(Stored records)
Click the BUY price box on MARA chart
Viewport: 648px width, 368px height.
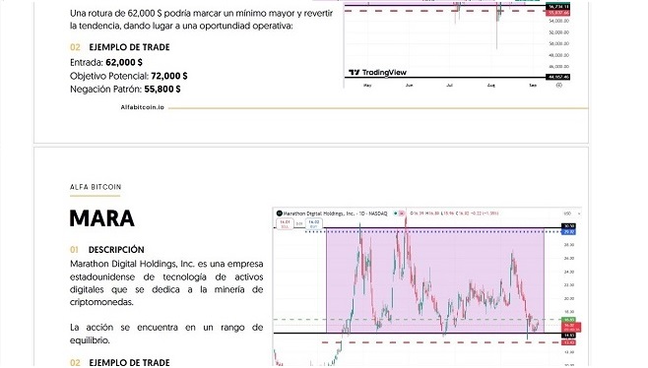click(314, 224)
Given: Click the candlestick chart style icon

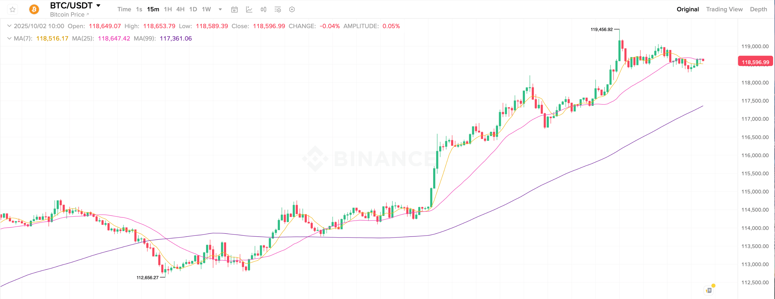Looking at the screenshot, I should tap(263, 10).
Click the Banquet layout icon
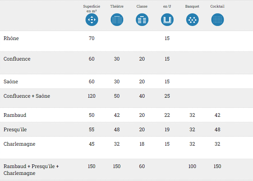The height and width of the screenshot is (181, 253). [x=192, y=19]
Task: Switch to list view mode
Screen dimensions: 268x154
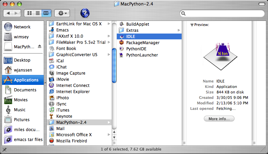Action: (38, 13)
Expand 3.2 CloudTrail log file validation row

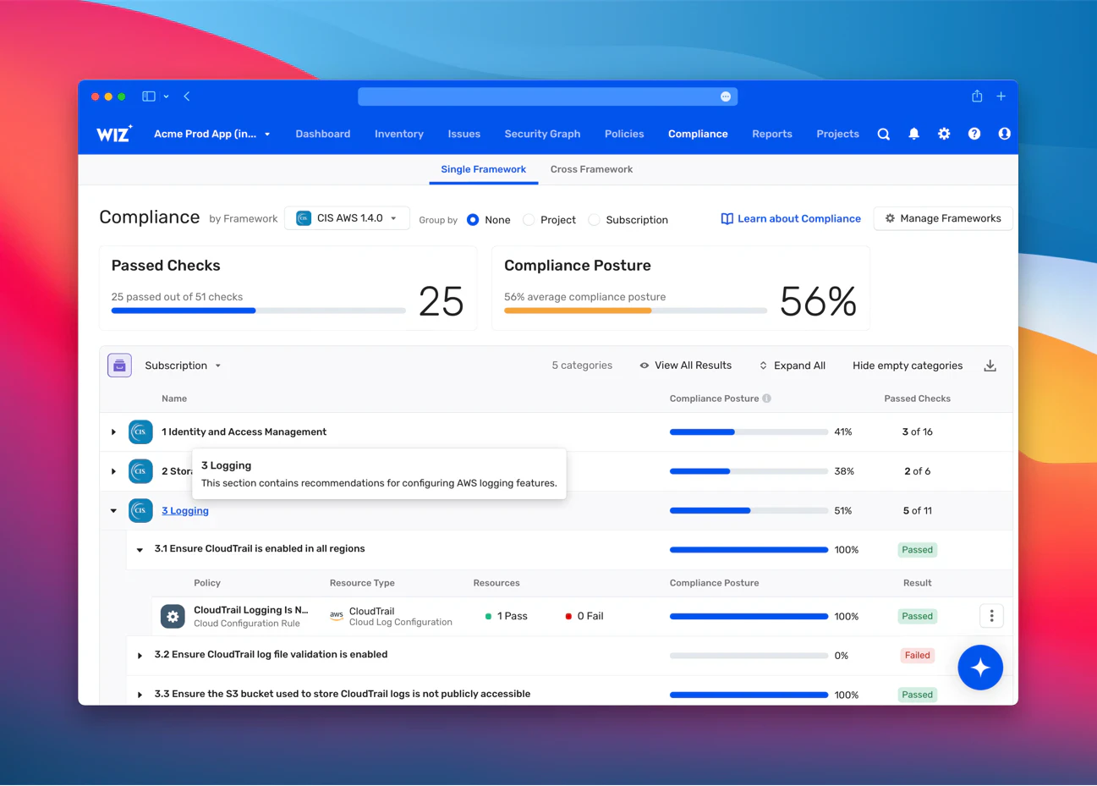coord(140,656)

### Task directions
For this exercise, return every entry verbatim and omit all pictures.

### Answer to the exercise
Click the BUY price box on MARA chart
Viewport: 648px width, 368px height.
click(314, 224)
Given: Click the candlestick chart style icon

Looking at the screenshot, I should tap(263, 10).
Click the Banquet layout icon
The height and width of the screenshot is (181, 253). [x=192, y=19]
Task: Switch to list view mode
Screen dimensions: 268x154
Action: (38, 13)
Expand 3.2 CloudTrail log file validation row

coord(140,656)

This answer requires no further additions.